TRECHO DO TEXTO |
TRIBUNAL REGIONAL FEDERAL DA 3ª REGIÃO

D.E.

Publicado em 26/01/2012
APELAÇÃO CRIMINAL Nº 0007353-31.2002.4.03.6102/SP
2002.61.02.007353-5/SP
RELATORA : Juíza Federal Convocada RAQUEL PERRINI
APELANTE : SONIA MARIA GARDE
ADVOGADO : RICARDO ALVES DE MACEDO e outro
APELANTE : Justica Publica
APELADO : SIMONE CASSIA MONACHESI
ADVOGADO : ELISABETE APARECIDA F DE MELO e outro
APELADO : OS MESMOS

EMENTA

PENAL. PROCESSO PENAL. ESTELIONATO QUALIFICADO. ARTIGO 171, §3º, DO CÓDIGO PENAL. PRELIMINAR DE NULIDADE DA SENTENÇA REJEITADA. MATERIALIDADE E AUTORIA DELITIVAS COMPROVADAS. CONDENAÇÃO MANTIDA. DOSIMETRIA. DOLO DA CORRÉ NÃO CARACTERIZADO. ABSOLVIÇÃO MANTIDA.
1. Sentença condenatória que dispôs expressamente acerca da prova apontada como ilícita pela defesa (colhida sob quebra do sigilo desprovido de autorização judicial) e nelas não se alicerçou. Preliminar rejeitada.
2. Comprovados nos autos que a rescisão do contrato de trabalho do corréu se dera em virtude do pedido de demissão, não por demissão sem justa causa capaz de ensejar o saque do FGTS.
3. A materialidade delitiva ficou demonstrada pelo comprovante de pagamento do FGTS, pela relação da "APAS - Autorizações Para Pagamentos", paga indevidamente e pelo termo de rescisão do contrato de trabalho no sentido de que a demissão se dera a pedido da corré.
4. Autoria delitiva que restou comprovada. O Relatório de Apuração Sumária da CEF concluiu pela participação da acusada no saque fraudulento e os elementos de prova a confirmam.
5. A conduta delitiva descrita na denúncia que consistiu, na liberação ilegal de valor relativo ao Fundo de Garantia do Tempo de Serviço-FGTS vinculado à conta fundiária da corré, mediante fraude e burla nas rotinas de serviço e da legislação pertinente àquele fundo (Lei nº 8.036/90).
6. O conjunto probatório atesta que a apelante tinha plena ciência acerca da ilicitude de seu comportamento consistente na obtenção, para si ou para outrem, mediante fraude, de vantagem indevida em detrimento de entidade de direito público, bem como a vasta folha de antecedentes indicam a contumácia delitiva específica, não havendo falar na atipicidade fática por ausência de dolo.
7. A pena-base foi acertadamente fixada acima do mínimo legal ante a personalidade e conduta social voltada para a prática de delitos, consoante se verifica do elevado número de ações penais que a ré possui, culpabilidade intensa da acusada que coordenava o setor de FGTS e abusou da confiança que lhe fora conferida por uma empresa pública federal para perpetrar o crime. A apelante possui em seu desfavor sentença condenatória transitada em julgado, pela mesma prática delitiva narrada na denúncia.

CONJUNTO DE DADOS |
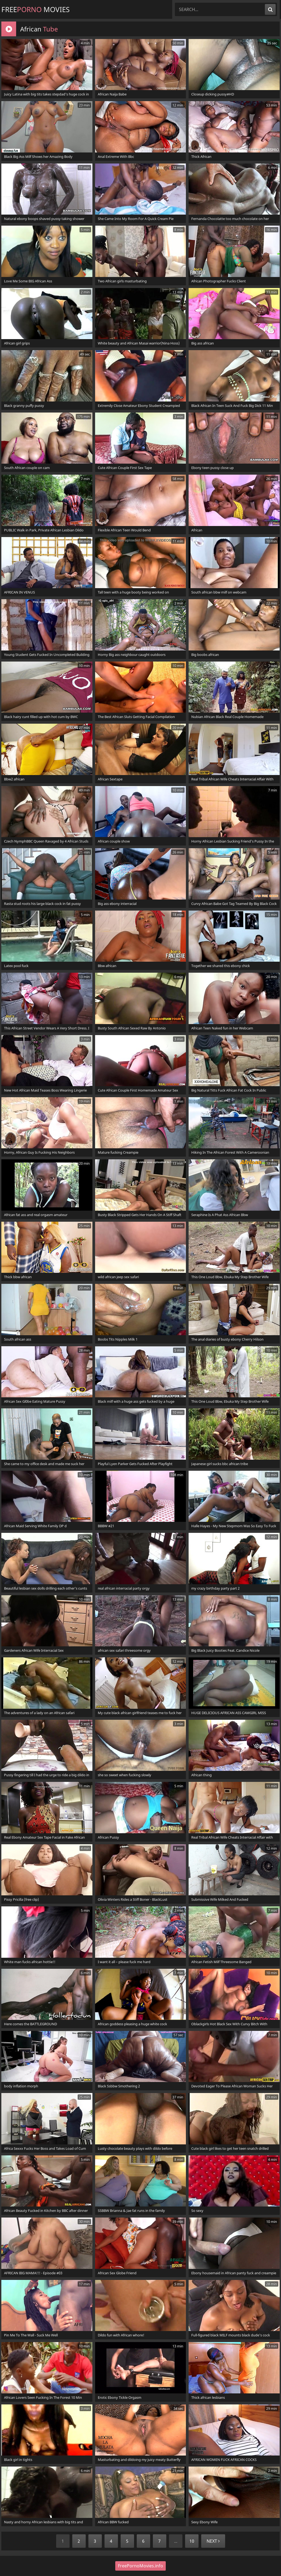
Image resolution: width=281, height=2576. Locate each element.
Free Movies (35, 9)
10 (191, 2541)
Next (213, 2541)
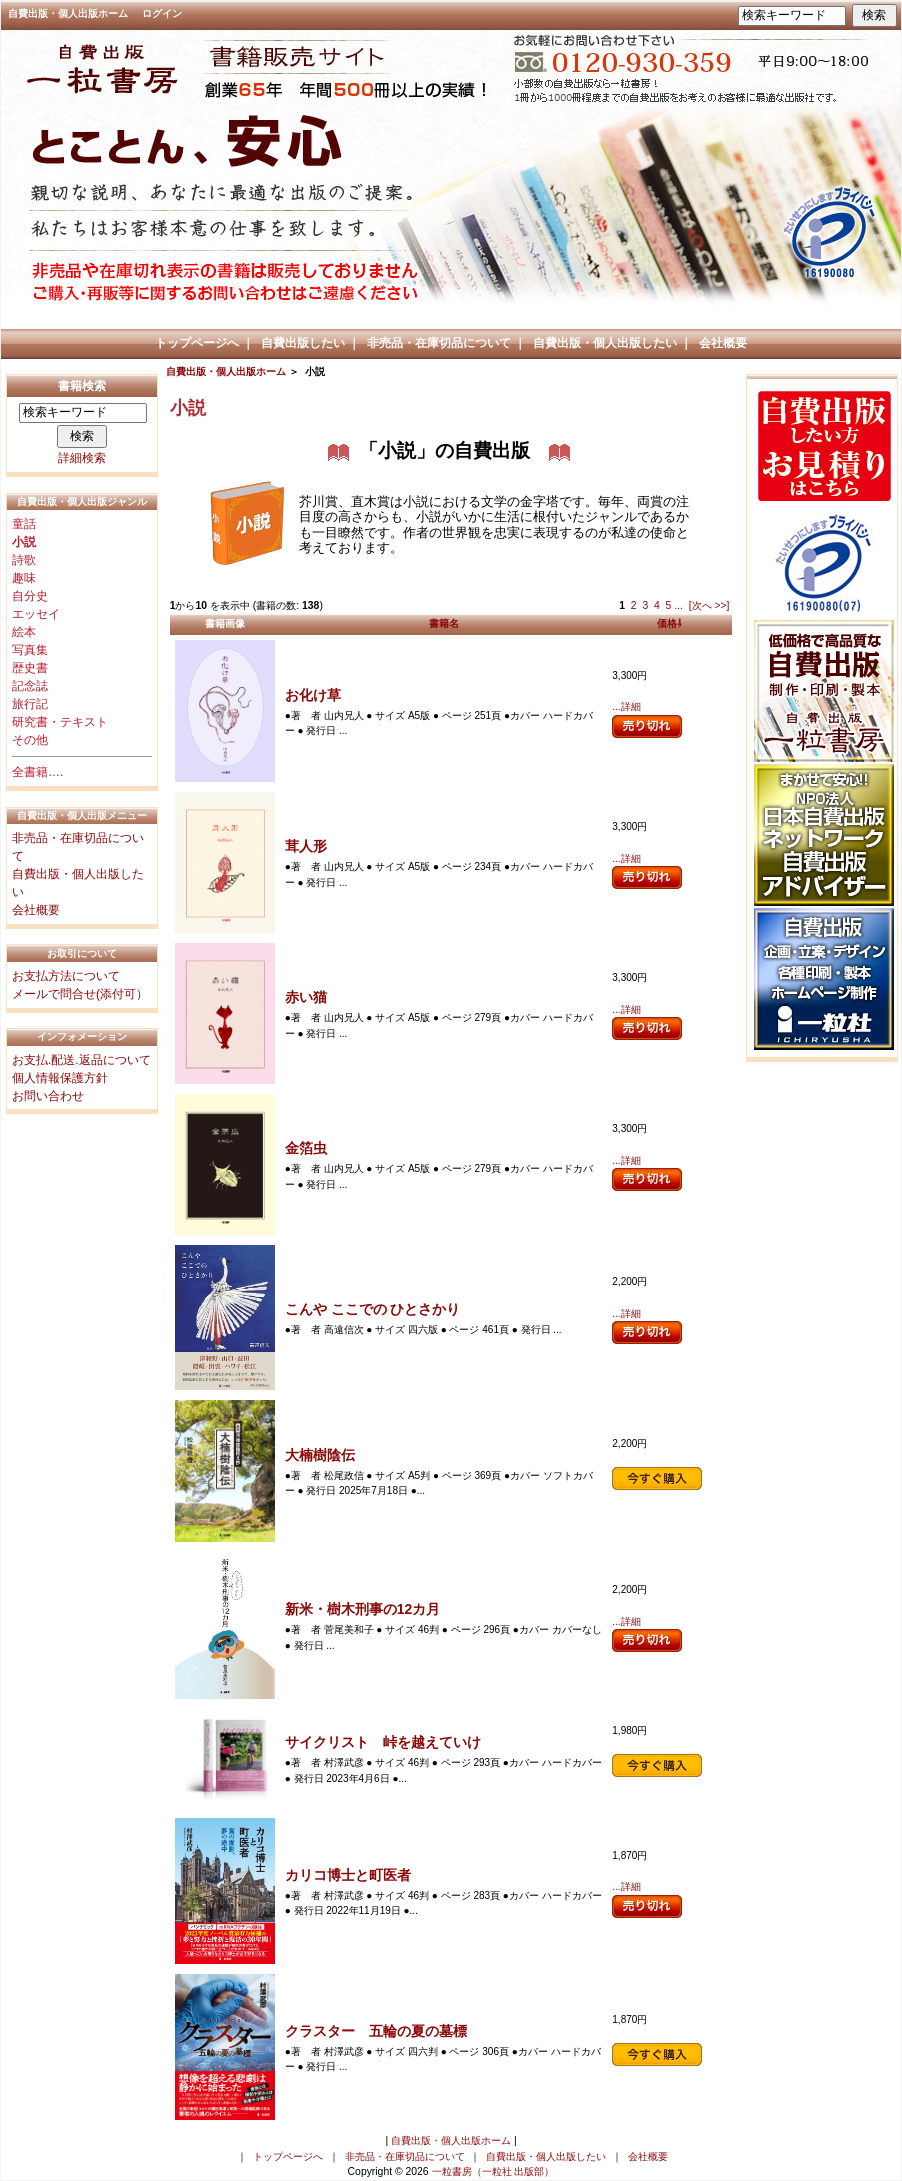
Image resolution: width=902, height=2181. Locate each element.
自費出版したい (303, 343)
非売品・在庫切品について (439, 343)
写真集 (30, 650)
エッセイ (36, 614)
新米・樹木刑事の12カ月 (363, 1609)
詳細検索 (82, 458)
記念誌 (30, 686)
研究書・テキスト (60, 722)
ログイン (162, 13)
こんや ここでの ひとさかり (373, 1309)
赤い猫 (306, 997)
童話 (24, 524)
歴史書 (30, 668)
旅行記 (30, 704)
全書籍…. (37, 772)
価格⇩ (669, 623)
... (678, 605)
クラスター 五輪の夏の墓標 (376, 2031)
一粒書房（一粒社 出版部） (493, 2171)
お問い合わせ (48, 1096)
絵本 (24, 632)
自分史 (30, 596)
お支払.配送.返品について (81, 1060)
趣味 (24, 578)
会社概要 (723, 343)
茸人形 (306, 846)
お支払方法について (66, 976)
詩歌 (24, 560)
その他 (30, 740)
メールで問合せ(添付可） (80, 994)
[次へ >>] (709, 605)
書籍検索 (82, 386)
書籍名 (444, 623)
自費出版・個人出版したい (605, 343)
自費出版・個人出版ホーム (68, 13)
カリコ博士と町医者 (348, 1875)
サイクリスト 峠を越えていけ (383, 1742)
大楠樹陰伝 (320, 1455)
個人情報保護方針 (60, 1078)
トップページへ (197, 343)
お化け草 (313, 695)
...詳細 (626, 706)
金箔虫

PROBLEMA PROPOSTO 1 |
De acordo com o trecho da decisão judicial sobre estelionato qualificado, qual setor a acusada coordenava?
PROBLEMA PROPOSTO 2 |
Dê continuidade ao trecho da decisão judicial sobre estelionato qualificado a partir da última frase apresentada.

RESPOSTA DO EXERCÍCIO 1 |
O setor de FGTS.

RESPOSTA DO EXERCÍCIO 2 |
8. Estabelecido o regime inicial aberto para o cumprimento da sanção corporal e substituída a pena privativa de liberdade por duas penas restritivas de direitos consistentes em duas prestações pecuniárias disciplinadas no artigo 43 do Código Penal, já fixada com base na situação econômica da ré.
10. Sentença recorrida que merece reparos no tocante à dosimetria da pena de multa. Majorada ao triplo a pena mínima de 10 (dez) dias-multa, resultando em 30 (trinta) dias-multa que, acrescido de 1/3 (um terço), perfaz 40 (quarenta) dias-multa, mantido o valor unitário estabelecido na sentença recorrida.
11. Apelação do Parquet Federal a que se nega provimento.
12. Apelação da ré a que se dá parcial provimento tão-somente para diminuir a pena de multa de 120 (cento e vinte) para 40 (quarenta) dias-multa, mantido o valor unitário fixado na sentença condenatória, destinando-se, DE OFÍCIO, a prestação pecuniária à União, conforme entendimento desta Turma.



ACÓRDÃO

Vistos e relatados estes autos em que são partes as acima indicadas, decide a Egrégia Primeira Turma do Tribunal Regional Federal da 3ª Região, por unanimidade, negar provimento ao recurso do ministério público federal, rejeitar a preliminar argüida na apelação da ré e dar-lhe parcial provimento tão-somente para reduzir a pena de multa, destinando, de ofício, a prestação pecuniária à União, nos termos do relatório e voto que ficam fazendo parte integrante do presente julgado.


São Paulo, 17 de janeiro de 2012.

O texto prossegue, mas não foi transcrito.